■ **INFORMATION**:
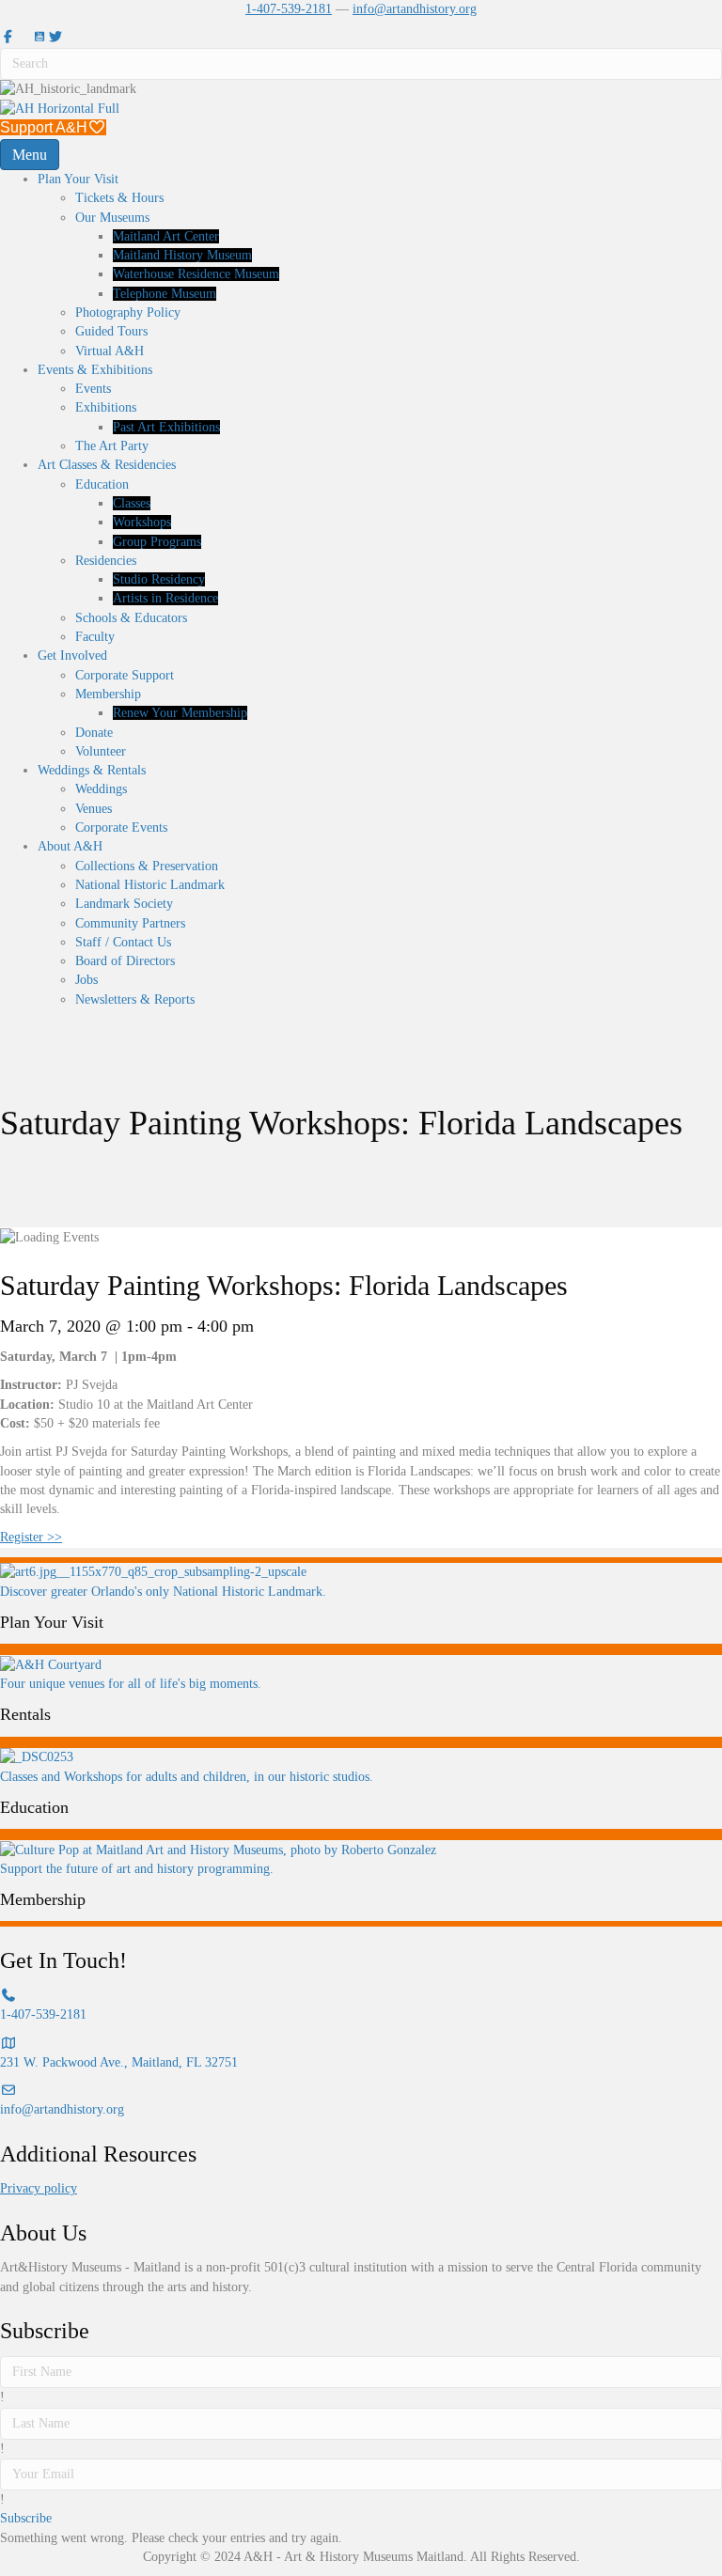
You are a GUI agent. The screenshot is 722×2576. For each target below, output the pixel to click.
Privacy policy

* * *

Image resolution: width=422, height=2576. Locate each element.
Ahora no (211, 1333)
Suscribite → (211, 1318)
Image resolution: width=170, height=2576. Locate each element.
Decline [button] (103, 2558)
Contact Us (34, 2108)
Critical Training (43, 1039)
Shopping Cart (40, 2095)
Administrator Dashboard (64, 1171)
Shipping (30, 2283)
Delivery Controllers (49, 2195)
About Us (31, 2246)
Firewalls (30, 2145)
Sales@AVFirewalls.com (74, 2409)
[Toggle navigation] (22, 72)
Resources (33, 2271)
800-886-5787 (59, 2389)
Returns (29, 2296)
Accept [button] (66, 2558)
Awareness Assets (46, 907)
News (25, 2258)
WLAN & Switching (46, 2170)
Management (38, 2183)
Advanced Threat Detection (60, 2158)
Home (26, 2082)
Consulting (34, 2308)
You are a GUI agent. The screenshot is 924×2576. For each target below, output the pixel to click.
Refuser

==

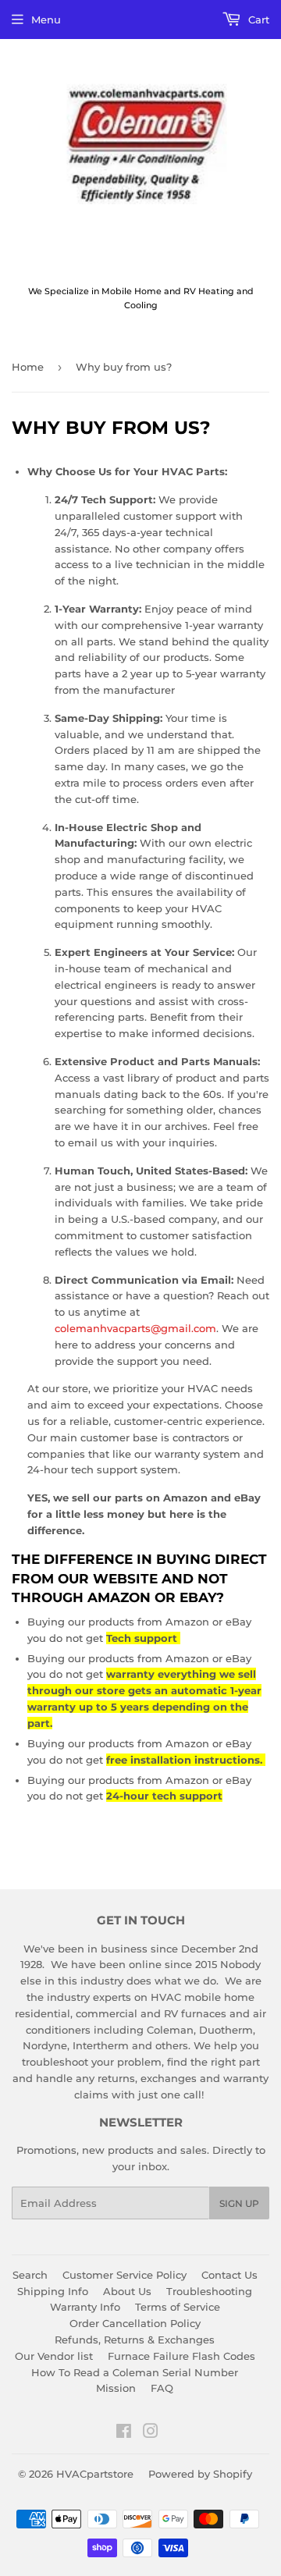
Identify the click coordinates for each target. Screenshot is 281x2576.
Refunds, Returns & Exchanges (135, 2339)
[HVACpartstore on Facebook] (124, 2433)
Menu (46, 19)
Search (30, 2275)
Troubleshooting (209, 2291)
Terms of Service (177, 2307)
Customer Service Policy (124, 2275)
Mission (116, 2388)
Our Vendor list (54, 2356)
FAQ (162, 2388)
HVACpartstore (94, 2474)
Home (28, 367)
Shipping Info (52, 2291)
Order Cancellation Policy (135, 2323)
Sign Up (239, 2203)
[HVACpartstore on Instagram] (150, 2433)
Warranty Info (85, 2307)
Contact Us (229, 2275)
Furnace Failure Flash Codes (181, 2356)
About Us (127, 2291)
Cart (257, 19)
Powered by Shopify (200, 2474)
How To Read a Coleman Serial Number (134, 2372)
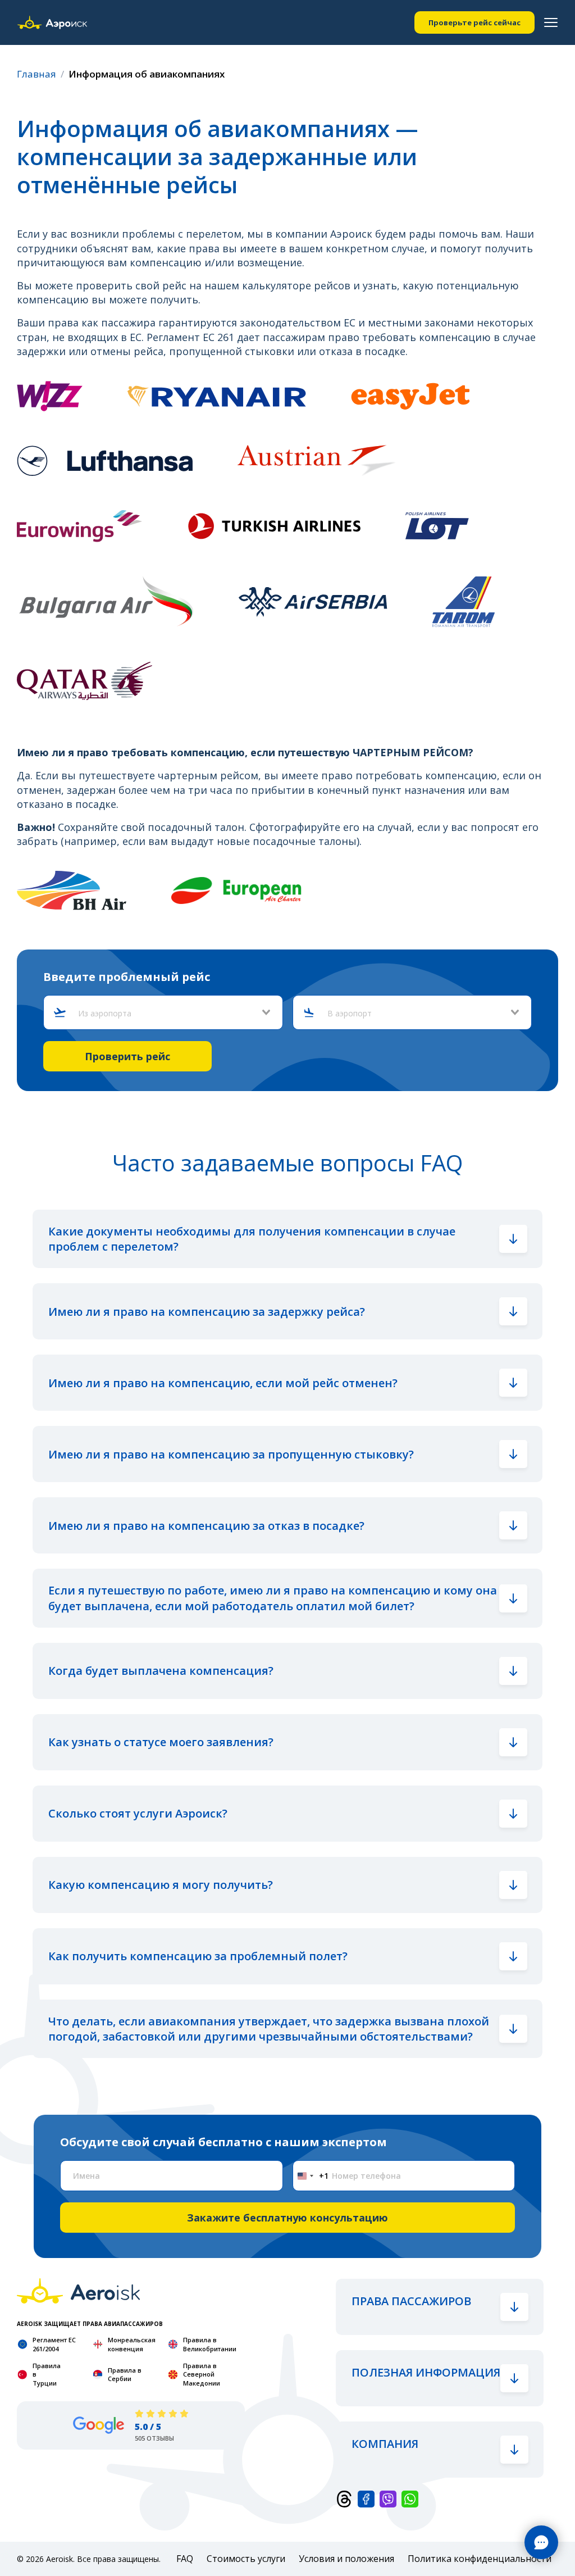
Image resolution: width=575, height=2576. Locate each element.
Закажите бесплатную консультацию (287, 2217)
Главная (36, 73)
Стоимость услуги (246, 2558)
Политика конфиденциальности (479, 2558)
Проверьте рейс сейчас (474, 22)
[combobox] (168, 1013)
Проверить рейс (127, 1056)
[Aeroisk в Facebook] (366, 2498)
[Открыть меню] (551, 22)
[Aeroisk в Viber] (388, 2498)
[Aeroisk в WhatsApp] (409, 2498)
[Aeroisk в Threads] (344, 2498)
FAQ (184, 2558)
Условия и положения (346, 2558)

■ **TRY IT**: Give back the exact lines above, running from the one that has "Furnace Failure Flash Codes (181, 2356)" through the one that has "Проверьте рейс сейчас (474, 22)", with nothing added and no pictures.

■ **EXPECTED OUTPUT**:
Furnace Failure Flash Codes (181, 2356)
About Us (127, 2291)
Cart (257, 19)
Powered by Shopify (200, 2474)
How To Read a Coleman Serial Number (134, 2372)
Image resolution: width=575, height=2576. Locate each element.
Закажите бесплатную консультацию (287, 2217)
Главная (36, 73)
Стоимость услуги (246, 2558)
Политика конфиденциальности (479, 2558)
Проверьте рейс сейчас (474, 22)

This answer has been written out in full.